January 9, 2009 at 8:52 pm
foxjazz (1/9/2009)
I realize you guys aren't mind readers, maybe I should restate the requirements to say lowest possible positive unused value.I found that I already had an identity set, so I didn't use the identity_insert feature and just let sql server do what it does best. Count.
Ah, but we are... that's why I gave you not 1, but 2 correct and performant answers to meet your requirements. And... I did it without asking any "stupid" questions. Ya just gotta be happy with that. 😉
Anyway and as you can tell, we all think it's good move on your part that you're using Identity and not worrying about filling in the gaps.

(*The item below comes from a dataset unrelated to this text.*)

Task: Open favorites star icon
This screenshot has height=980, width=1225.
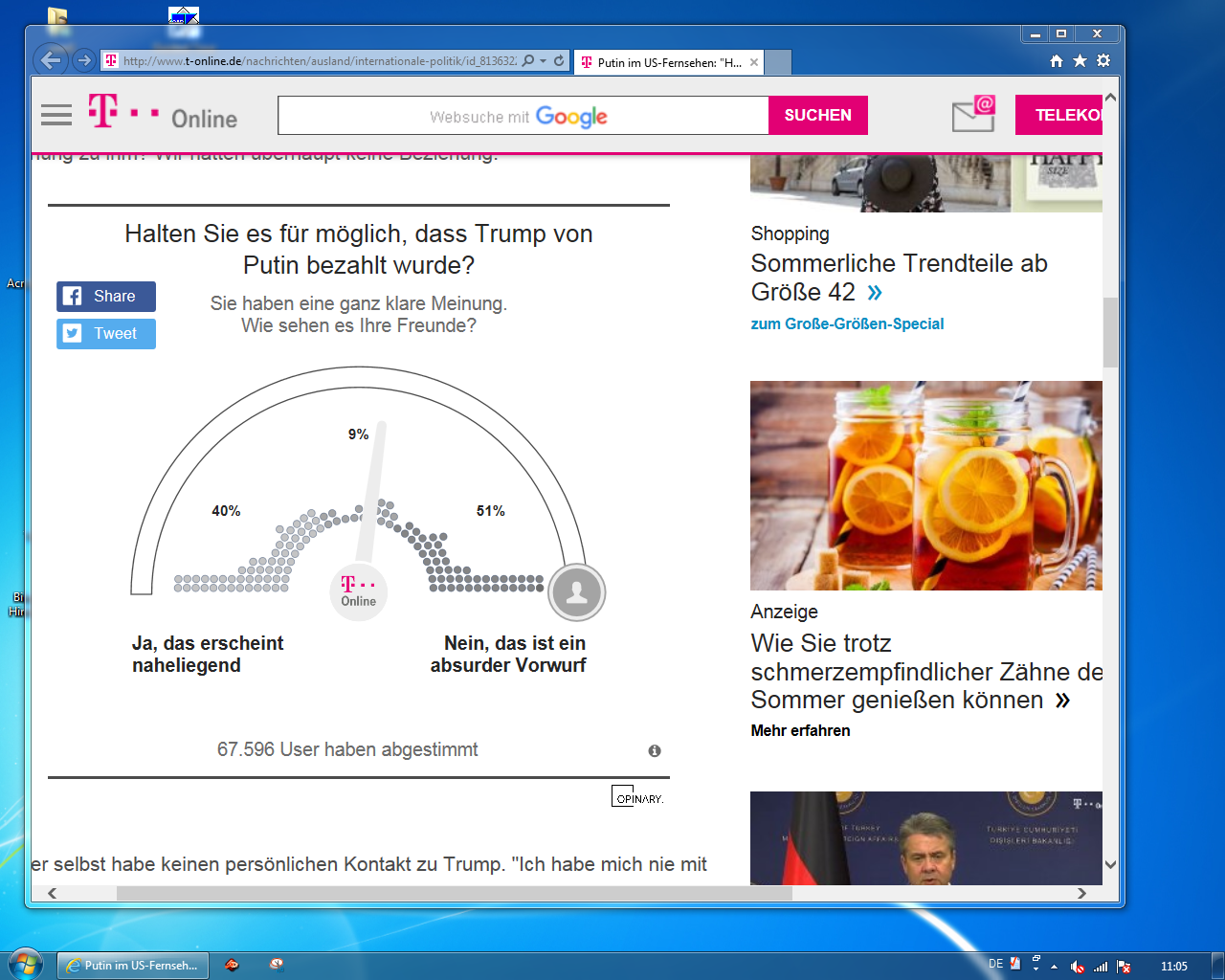Action: click(x=1080, y=61)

That would make for performance problems, possibly deadlocks, and just a whole bunch of unnecessary code not to mention possible data integrity problems.
--Jeff Moden
Change is inevitable... Change for the better is not.
January 9, 2009 at 9:07 pm
Grant Fritchey (1/9/2009)
There's a whole section on identifying gaps in Itzik Ben-Gan's book T-SQL Querying. Here's a way to list all the gaps, their start points and stop points:
SELECT cur+1 AS start_range, nxt-1 AS end_range
FROM (SELECT col1 AS cur,
(SELECT MIN(Col1) FROM dbo.T1 AS B
WHERE b.col1 > A.col1) AS nxt
FROM dbo.T1 as A) AS D
WHERE nxt - cur > 1;
Muuuust... reeeesist... temptaaation... tooooo... raaaace.... [font="Arial Black"]GAAAHHH!!!![/font]

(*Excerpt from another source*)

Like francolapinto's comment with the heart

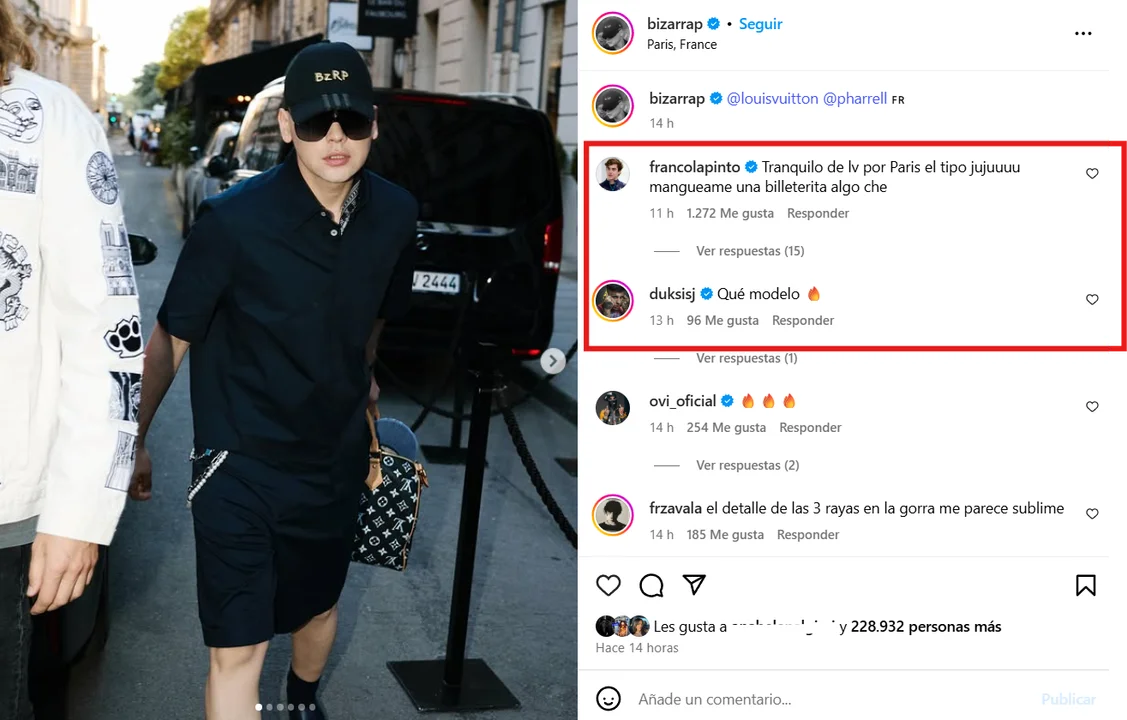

[font="Arial Black"]"Holy shades of Pavlov's dog, Batman... are those pork chops in your utility belt?"[/font] 😛 Ok, it's off to the races we go again.

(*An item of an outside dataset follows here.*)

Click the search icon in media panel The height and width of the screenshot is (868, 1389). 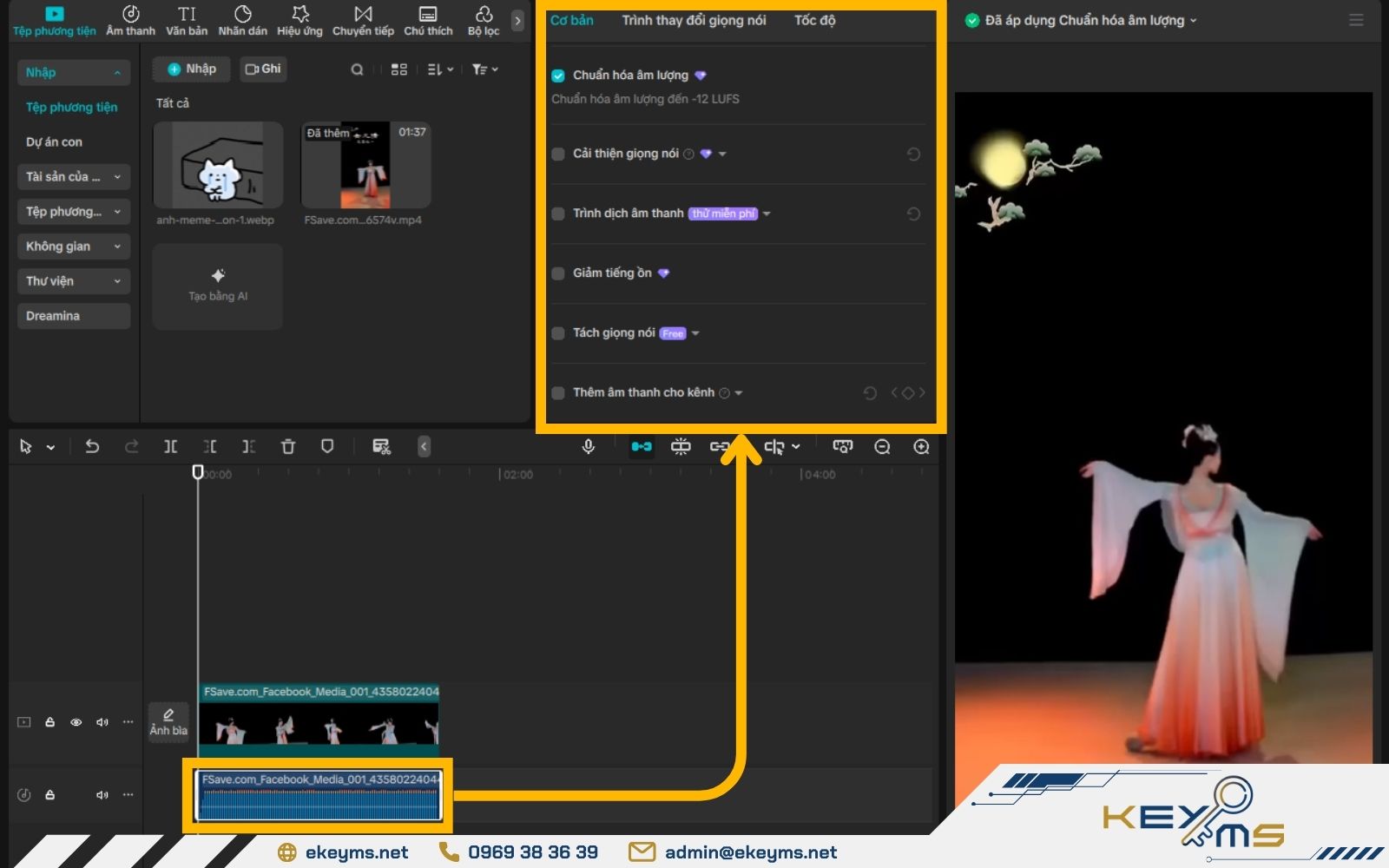357,69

First... we need a couple of million rows of test data... as always, comments are in the code... it takes about 57 seconds on my humble, 6 year old, P4 1.8 Ghz desktop box to complete...
DROP TABLE #JbmTest
--GO
--===== Setup for speed and to prevent blocking
SET NOCOUNT ON
SET TRANSACTION ISOLATION LEVEL READ UNCOMMITTED
--=============================================================================
-- Create an experimental table to simulate the table being examined
-- Again... 6 million rows...
--=============================================================================
--===== Create the experimental temp table and populate with Serial #'s on the fly
-- This works because SysColumns always has at least 4000 entries
-- even in a new database and 4000*4000 = 16,000,000
SELECT TOP 6000000 SerialNumber = IDENTITY(INT, 1, 1)
INTO #JbmTest
FROM Master.dbo.SysColumns sc1,
Master.dbo.SysColumns sc2
-- --===== Like any good table, our experimental table needs a Primary Key
ALTER TABLE #JbmTest
ADD PRIMARY KEY CLUSTERED (SerialNumber)
-- This deletes a couple of "monster" ranges just to see how it's handled.
DELETE #JbmTest
WHERE (SerialNumber BETWEEN 10000 AND 20000)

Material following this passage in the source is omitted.